# I wasn't alone at lunch today :D



## Bbpuff (Sep 1, 2010)

Ever since I started feeling awkward hanging out with my friend and his group of friends, I've been all alone at lunch :/ Usually at the library doing "Homework" or something.. I've even resulted staying in the bathroom multiple times when the library was closed.. :afr But yesterday I had an assembly before lunch. And I was sitting next to one of my friends in the bleachers. I've always seen her at lunch, but she's always with other people, so I would never approach her. But after the assembly, I spent the 30 min lunch period with her. I was so smiley the rest of the day. I felt so much better not being alone  And today, after class I caught up with her in the hallway, and I joined in with her group of friends again at lunch. And it really wasn't that bad. Hopefully she won't mind my whole intrusion.. And let me stick with her for the rest of the year ^-^


----------



## layitontheline (Aug 19, 2009)

Reading your post is bringing me back to junior high, in which I spent most lunch hours in the library or pretending to clean my locker or in the bathroom. *shudder* I know how lonely that can feel, so that's great you joined in with the group. :yay Keep that up and try to contribute your thoughts/comments to their conversations and hopefully soon you'll feel like a part of their group :]


----------



## Will1 (Apr 19, 2010)

Congrats  That's a huge accomplishment!!


----------



## Bbpuff (Sep 1, 2010)

layitontheline said:


> Reading your post is bringing me back to junior high, in which I spent most lunch hours in the library or pretending to clean my locker or in the bathroom. *shudder* I know how lonely that can feel, so that's great you joined in with the group. :yay Keep that up and try to contribute your thoughts/comments to their conversations and hopefully soon you'll feel like a part of their group :]


Mhmm ^-^ I feel so much better not being alone [: Lunch used to be the most longest, and horrible 30 minutes of the day. But now I'm kind of looking forward to it :b


----------



## millenniumman75 (Feb 4, 2005)

Nice work! :boogie :boogie :boogie


----------



## Sam1911 (Dec 4, 2010)

awesome


----------



## Bbpuff (Sep 1, 2010)

:// Great.. My friend told me she wanted to switch lunches >_<;; And that she'll be doing it today.. e-e


----------



## Starch (Dec 15, 2010)

Keep it up!


----------



## Yogurt (Nov 1, 2010)

Dang I remember doing the "homework in the library" thing during lunch because I was afraid of being in such a social situation.
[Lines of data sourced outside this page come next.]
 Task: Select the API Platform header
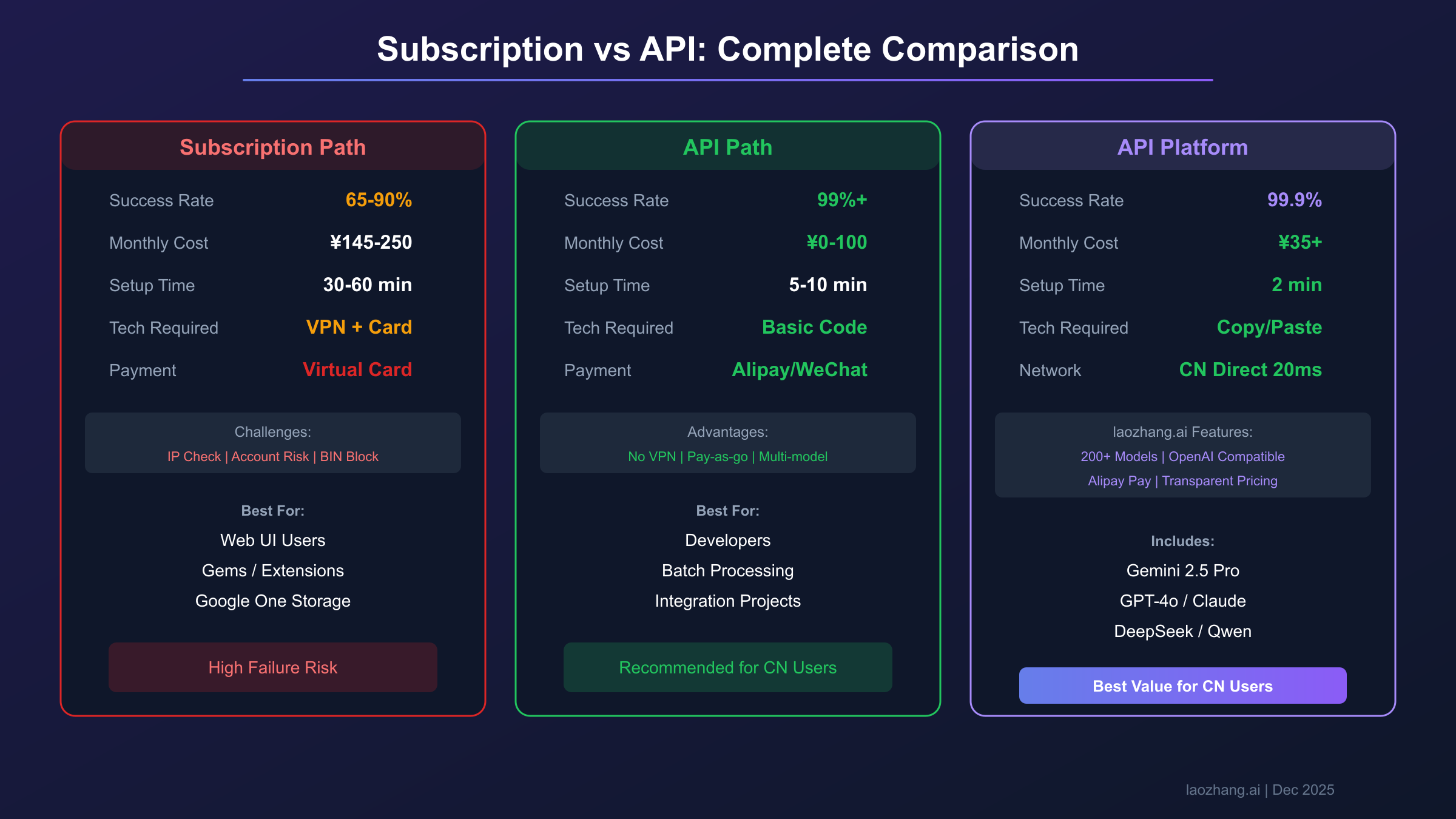(x=1182, y=147)
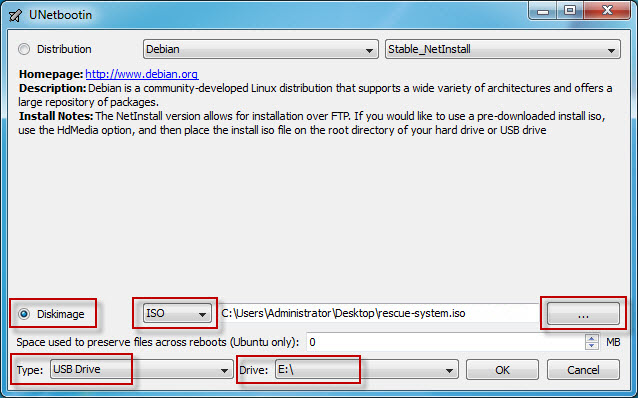Click the OK button
The image size is (638, 398).
point(502,370)
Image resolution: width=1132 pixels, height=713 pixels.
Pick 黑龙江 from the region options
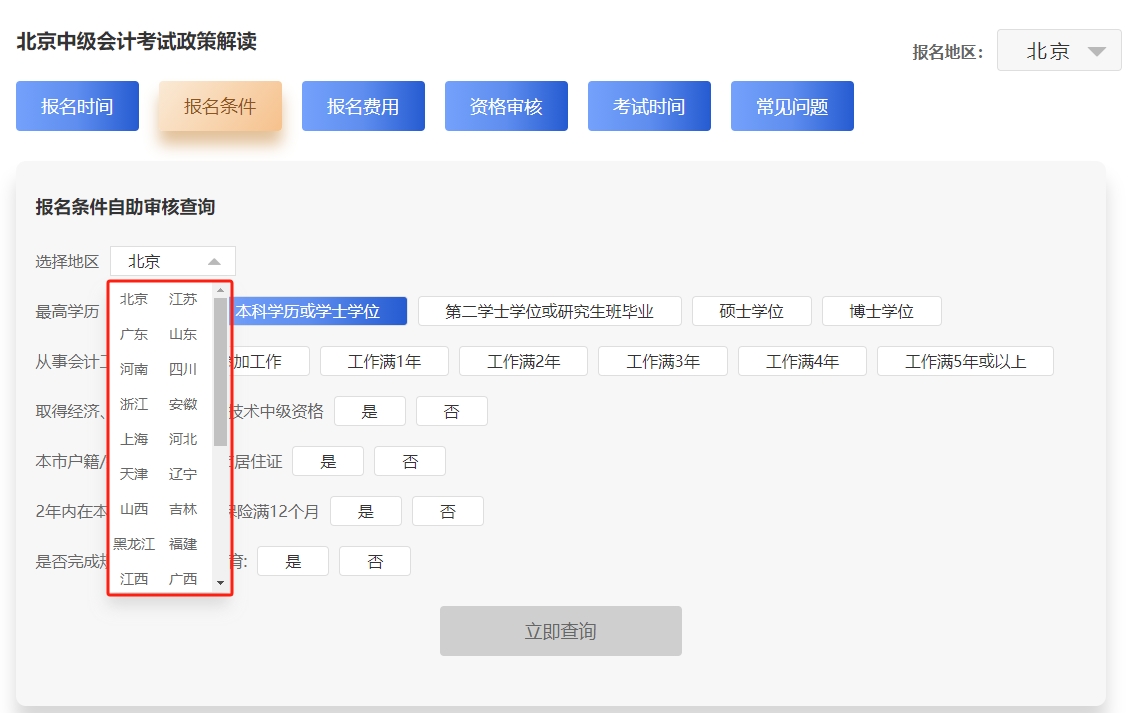136,544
High school was such a bad experience for me. I was soooo happy when it was over. Now instead of school I have work which honestly is not much different. Things are still cliquey but over the years I have learned to deal with them much better. Sometimes kind of forcing yourself into a social situation is exactly what you need.


----------



## specter23 (Dec 26, 2010)

This thread makes me reflect on my high school days...I disliked lunchtime too because it'd just be awkward to be in social situations, but I didn't want to be alone like in a bathroom or library because i didn't want to have nothing to do, and books didn't interest me back then, so I always just walked around in the school to kill time, hoping that lunchtime would end asap.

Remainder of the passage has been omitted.